The IDF(S) calculation unit 171 obtains the index terms (S) from the processing result storage unit 320 or directly from the index term (S) extraction unit 170, and performs IDF calculation to the index terms (S) based on the conditions of the condition recording unit 310. The obtained IDF(S) is stored in the processing result storage unit 320 or sent directly to the characteristic index term extraction unit 180.

The characteristic index term extraction unit 180 extracts the index terms (d), based on the conditions of the condition recording unit 310, from the processing result storage unit 320 or directly from the results of the IDF(S) calculation unit 171 and the results of the IDF(P) calculation unit 142, in a required number as indicated in the conditions, or in a number selected from the calculation result based on the conditions. The index term/terms extracted here is/are referred to as the “characteristic index term/terms”. The extracted characteristic index terms (d) are stored in the processing result storage unit 320 or sent directly to the coordinate transformation unit 181.

The coordinate transformation unit 181 obtains characteristic index terms and the IDF (P) and IDF (S) thereof from the processing result storage unit 320, or directly from the characteristic index term extraction unit 180, and performs coordinate transformation using a conformal mapping based on conditions of the condition recording unit 310. The coordinates of each index term after the coordinate transformation are sent to the processing result storage unit 320.

<2-3. Details of Recording Device 3>

In the recording device 3 of FIG. 2, the condition recording unit 310 records information such as the conditions obtained from the input device 2, and sends data to the processing device 1 or the output device 4, respectively, based on their requests. The processing result storage unit 320 stores the processing results of the respective constituent elements in the processing device 1, and sends necessary data based on the request from the processing device 1.

The document storage unit 330 stores and provides the necessary document data obtained from the external database or internal database based on the request from the input device 2 or processing device 1.

<2-4. Details of Output Device 4>

In the output device 4 of FIG. 2, the map creating condition reading unit 410, based on the conditions of the condition recording unit 310, reads the map creating condition and sends this to the map data loading unit 412.

The map data loading unit 412, according to the conditions of the map creating condition reading unit 410, loads the processing result of the coordinate transformation unit 181 from the processing result storage unit 320. The loaded coordinate data of the characteristic index terms is sent to the processing result storage unit 320 or sent directly to the map output unit 440.

The map output unit 440 obtains the conditions and data output from the map data loading unit 412 directly therefrom or from the processing result storage unit 320, and creates a field for output the map. Simultaneously, it also outputs the processing result of the coordinate transformation unit 181 so that the result can be displayed or printed on the map or stored as data.

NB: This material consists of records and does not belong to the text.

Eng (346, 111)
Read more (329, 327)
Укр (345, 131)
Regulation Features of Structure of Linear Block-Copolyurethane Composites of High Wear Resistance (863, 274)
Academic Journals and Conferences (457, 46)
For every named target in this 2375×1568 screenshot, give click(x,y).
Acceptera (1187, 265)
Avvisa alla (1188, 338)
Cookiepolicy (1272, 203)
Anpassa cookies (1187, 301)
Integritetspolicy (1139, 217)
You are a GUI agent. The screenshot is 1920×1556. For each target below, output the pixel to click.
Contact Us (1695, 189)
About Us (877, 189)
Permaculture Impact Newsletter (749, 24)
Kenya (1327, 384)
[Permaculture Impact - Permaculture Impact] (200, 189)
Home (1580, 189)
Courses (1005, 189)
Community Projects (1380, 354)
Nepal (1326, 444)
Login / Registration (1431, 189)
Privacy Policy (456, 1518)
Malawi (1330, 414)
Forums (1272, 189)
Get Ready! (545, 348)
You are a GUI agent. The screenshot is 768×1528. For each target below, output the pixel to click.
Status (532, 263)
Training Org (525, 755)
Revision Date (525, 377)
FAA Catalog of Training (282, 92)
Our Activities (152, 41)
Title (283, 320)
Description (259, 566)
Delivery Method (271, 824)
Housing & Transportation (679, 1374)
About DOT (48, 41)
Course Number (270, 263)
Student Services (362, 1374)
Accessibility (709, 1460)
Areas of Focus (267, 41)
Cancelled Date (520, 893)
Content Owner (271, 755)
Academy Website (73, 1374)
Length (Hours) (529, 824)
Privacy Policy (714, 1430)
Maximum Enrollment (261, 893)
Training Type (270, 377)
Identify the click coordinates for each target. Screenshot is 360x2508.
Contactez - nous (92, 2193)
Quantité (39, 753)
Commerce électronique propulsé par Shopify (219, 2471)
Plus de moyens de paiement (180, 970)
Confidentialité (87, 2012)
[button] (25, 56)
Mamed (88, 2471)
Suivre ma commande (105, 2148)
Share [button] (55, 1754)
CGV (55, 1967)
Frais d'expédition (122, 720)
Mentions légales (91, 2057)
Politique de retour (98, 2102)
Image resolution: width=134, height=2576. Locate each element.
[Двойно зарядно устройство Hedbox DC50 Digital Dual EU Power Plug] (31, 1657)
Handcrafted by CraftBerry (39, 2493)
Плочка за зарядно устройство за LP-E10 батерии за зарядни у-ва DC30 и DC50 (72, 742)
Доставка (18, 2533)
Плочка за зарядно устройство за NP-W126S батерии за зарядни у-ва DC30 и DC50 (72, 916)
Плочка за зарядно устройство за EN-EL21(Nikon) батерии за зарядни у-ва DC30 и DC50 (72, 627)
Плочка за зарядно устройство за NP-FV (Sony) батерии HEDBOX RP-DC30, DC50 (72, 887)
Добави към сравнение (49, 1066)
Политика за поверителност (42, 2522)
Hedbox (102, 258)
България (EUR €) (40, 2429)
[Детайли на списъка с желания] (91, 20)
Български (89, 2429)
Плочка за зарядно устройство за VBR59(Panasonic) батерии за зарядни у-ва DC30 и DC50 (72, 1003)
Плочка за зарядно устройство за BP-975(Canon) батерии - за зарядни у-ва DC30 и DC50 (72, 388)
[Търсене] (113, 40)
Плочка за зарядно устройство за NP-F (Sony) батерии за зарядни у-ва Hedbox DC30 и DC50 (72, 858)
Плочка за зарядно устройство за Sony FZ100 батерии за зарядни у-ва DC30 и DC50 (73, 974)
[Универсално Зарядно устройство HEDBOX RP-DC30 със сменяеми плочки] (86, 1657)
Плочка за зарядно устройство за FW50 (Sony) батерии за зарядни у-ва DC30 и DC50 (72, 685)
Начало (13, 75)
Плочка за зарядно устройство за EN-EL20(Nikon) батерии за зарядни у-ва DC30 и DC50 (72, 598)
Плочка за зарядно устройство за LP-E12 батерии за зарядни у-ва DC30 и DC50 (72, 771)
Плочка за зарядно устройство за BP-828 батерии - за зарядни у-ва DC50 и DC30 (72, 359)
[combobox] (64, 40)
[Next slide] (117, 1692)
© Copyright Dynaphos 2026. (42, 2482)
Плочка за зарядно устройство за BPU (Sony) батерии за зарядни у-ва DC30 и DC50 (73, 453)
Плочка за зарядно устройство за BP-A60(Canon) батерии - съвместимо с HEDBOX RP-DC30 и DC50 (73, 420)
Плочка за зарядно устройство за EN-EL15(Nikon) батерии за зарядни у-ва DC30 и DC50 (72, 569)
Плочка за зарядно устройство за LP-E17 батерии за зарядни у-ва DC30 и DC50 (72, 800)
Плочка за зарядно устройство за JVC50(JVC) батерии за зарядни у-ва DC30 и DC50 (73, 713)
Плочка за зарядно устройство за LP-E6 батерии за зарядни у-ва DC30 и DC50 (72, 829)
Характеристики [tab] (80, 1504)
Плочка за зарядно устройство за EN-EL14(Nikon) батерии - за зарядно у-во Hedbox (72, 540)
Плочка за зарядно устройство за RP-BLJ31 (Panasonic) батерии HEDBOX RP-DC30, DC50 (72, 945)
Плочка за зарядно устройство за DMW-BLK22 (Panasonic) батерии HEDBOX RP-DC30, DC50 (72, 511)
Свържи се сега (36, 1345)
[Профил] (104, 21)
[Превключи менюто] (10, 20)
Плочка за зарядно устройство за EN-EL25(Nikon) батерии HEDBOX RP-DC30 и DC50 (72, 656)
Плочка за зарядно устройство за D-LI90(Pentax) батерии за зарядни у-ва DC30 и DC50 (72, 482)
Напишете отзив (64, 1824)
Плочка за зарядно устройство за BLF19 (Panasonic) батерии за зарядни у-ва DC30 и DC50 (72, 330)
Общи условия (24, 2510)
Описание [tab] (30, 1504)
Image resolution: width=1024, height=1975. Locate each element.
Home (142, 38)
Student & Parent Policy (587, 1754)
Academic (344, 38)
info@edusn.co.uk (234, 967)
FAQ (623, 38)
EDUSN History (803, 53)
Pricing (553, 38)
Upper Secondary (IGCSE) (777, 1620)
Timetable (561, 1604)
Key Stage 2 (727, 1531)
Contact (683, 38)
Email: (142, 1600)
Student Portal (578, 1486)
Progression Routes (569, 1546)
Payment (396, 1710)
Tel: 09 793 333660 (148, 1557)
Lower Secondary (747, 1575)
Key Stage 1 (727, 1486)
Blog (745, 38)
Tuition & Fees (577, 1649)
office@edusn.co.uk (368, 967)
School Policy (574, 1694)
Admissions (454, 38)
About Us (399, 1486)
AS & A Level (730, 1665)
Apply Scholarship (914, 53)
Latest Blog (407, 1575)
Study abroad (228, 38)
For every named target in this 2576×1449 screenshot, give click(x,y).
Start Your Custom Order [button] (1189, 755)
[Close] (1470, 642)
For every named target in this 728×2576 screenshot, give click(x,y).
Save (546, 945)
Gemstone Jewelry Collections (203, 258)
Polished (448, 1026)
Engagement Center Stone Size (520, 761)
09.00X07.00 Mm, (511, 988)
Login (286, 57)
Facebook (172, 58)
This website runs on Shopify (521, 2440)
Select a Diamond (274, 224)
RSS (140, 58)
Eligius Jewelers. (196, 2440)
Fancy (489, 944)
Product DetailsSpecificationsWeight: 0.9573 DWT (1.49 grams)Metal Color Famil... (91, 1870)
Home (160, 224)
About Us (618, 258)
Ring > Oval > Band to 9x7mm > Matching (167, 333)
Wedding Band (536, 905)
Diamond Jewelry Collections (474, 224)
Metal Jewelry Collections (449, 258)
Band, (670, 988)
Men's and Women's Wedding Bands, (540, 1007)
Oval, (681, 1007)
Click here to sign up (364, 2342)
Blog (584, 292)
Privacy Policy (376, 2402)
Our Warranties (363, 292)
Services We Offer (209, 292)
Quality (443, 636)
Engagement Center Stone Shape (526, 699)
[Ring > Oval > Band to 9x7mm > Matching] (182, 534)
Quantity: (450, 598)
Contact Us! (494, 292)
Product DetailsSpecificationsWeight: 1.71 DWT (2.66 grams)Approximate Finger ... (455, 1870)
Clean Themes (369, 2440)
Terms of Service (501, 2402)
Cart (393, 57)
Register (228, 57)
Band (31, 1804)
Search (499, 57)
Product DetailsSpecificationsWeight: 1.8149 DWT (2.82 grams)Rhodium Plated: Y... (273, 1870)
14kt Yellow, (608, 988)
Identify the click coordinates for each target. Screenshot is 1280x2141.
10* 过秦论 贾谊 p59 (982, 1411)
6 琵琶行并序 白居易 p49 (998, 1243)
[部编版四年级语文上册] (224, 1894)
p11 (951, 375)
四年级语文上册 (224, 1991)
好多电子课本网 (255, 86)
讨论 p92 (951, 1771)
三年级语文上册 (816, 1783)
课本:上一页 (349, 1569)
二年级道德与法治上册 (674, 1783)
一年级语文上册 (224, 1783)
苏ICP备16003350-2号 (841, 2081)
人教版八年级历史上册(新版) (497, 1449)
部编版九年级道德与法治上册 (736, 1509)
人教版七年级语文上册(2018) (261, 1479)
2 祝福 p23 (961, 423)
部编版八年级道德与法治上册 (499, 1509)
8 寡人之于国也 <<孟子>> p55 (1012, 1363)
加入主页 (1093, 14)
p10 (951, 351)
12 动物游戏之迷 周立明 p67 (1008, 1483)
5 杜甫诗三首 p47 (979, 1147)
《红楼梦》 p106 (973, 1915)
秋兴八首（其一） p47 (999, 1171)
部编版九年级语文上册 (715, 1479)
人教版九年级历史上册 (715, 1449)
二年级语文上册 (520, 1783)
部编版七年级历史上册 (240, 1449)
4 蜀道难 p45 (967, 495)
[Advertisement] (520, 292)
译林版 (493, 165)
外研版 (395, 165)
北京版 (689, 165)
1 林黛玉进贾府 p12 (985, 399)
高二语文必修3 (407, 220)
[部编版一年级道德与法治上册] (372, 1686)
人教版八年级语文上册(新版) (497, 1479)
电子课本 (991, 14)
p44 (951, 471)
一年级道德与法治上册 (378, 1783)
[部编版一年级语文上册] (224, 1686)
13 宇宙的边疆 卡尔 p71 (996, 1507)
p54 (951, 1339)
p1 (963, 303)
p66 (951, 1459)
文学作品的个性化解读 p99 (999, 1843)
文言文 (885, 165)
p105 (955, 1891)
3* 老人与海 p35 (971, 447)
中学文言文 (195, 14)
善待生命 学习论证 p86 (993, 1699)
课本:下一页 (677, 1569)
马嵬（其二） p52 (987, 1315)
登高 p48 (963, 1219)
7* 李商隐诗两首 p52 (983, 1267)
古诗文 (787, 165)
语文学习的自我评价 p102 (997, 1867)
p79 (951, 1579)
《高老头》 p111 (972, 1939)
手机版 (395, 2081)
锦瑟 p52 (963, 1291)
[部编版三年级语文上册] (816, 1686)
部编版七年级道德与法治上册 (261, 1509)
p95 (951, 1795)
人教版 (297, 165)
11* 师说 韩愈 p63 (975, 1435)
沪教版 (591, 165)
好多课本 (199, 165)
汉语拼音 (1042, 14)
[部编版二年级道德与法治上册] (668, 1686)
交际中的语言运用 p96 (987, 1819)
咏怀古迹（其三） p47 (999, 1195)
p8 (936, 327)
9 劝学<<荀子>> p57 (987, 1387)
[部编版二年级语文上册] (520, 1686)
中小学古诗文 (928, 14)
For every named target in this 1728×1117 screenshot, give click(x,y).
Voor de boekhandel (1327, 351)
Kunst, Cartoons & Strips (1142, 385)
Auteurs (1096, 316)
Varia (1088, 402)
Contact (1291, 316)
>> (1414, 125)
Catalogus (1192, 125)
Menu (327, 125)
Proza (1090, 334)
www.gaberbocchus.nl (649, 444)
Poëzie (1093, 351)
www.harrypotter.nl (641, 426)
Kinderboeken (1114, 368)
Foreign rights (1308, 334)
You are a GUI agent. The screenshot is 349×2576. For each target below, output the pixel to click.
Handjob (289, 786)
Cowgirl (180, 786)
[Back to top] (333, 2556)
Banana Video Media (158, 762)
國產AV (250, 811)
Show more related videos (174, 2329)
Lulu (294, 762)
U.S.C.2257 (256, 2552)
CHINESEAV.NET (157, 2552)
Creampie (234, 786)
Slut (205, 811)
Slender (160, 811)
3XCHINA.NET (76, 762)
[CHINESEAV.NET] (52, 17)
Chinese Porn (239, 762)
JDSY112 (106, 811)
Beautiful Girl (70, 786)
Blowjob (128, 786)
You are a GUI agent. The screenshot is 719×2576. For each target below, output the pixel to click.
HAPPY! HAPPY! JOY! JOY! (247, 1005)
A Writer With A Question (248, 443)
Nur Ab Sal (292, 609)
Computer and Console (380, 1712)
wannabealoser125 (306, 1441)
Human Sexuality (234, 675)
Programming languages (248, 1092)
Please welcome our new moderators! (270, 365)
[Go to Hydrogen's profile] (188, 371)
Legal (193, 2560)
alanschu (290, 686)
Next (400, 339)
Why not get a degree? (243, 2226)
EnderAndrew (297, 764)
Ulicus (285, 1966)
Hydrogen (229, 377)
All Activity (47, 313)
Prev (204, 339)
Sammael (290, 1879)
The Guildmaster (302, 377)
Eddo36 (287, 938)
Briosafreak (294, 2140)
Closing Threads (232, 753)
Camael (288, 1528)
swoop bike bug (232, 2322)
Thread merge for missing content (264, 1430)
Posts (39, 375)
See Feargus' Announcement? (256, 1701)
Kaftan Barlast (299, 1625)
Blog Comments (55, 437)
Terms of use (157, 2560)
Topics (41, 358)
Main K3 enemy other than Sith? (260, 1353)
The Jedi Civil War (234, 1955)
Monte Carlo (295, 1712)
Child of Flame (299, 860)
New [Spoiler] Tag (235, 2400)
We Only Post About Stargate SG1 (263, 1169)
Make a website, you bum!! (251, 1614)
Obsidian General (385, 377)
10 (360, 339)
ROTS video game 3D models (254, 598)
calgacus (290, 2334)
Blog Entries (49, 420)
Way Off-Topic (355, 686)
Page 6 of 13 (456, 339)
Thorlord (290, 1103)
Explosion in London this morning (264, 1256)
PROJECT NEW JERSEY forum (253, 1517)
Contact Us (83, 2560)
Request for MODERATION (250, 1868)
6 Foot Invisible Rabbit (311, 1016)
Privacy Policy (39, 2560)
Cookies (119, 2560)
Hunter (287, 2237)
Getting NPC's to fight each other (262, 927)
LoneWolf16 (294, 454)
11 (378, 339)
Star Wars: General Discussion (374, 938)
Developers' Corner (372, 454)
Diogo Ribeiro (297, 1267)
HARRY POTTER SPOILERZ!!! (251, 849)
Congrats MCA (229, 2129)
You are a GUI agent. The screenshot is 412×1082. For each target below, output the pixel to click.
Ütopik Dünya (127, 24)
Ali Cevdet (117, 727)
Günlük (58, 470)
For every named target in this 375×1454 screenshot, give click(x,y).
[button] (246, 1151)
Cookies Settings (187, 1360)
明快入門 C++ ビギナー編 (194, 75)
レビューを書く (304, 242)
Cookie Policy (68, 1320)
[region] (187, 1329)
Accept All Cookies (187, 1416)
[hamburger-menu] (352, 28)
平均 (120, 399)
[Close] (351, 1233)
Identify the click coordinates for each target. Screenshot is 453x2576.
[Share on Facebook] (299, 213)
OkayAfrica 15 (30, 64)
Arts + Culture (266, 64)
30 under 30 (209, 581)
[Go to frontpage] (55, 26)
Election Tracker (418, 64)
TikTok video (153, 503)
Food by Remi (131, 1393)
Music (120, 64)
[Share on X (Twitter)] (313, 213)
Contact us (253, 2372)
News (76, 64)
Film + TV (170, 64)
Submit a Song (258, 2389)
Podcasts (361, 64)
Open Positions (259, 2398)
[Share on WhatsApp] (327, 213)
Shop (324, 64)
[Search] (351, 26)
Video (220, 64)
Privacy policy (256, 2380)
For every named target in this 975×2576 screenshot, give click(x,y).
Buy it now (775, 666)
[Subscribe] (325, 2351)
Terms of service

<3. Operation of Index Term Extraction Device>

FIG. 3, FIG. 4 and FIG. 5 are diagrams for explaining the operation of the index term extraction device.

<3-1. Input Operation: FIG. 3>

FIG. 3 is a flowchart showing the operation of condition setting in the input device 2. Foremost after initialization (step S201), the input conditions are determined (step S202). When the operator selects to input the conditions of the document-to-be-surveyed d, input of conditions of the document-to-be-surveyed d is accepted at the document-to-be-surveyed d condition input unit 210 (step S210). Next, the input conditions are confirmed by the operator with a display screen (not shown), and “Set” is selected on the screen if the input conditions are correct. Thus, the input conditions are stored in the condition recording unit 310 (step S310). Since “Back” will be selected if the input conditions are incorrect, the routine returns to step S210 (step S211).

Meanwhile, when the operator selects to input the conditions of the documents-to-be-compared P at step S202, input of conditions of the documents-to-be-compared P is accepted by the documents-to-be-compared P condition input unit 220 (step S220). Next, the input conditions are confirmed by the operator with a display screen (not shown), and “Set” is selected on the screen if the input conditions are correct. Thus, the input conditions are stored in the condition recording unit 310 (step S310). Since “Back” will be selected if the input conditions are incorrect, the routine returns to step S220 (step S221).

Further, when the operator selects to input extracting conditions or other conditions at step S202, input of extracting conditions and other conditions is accepted by the extracting condition and other information input unit 230 (step S230). Next, the input conditions are confirmed by the operator with a display screen (not shown), and “Set” is selected on the screen if the input conditions are correct. Thus, the input conditions are stored in the condition recording unit 310 (step S310). Since “Back” will be selected if the input conditions are incorrect, the routine returns to step S230 (step S231). At step S230, the extracting condition of the index terms (d) and the selecting condition of the similar documents S, and the output condition of the characteristic index terms and the like are set.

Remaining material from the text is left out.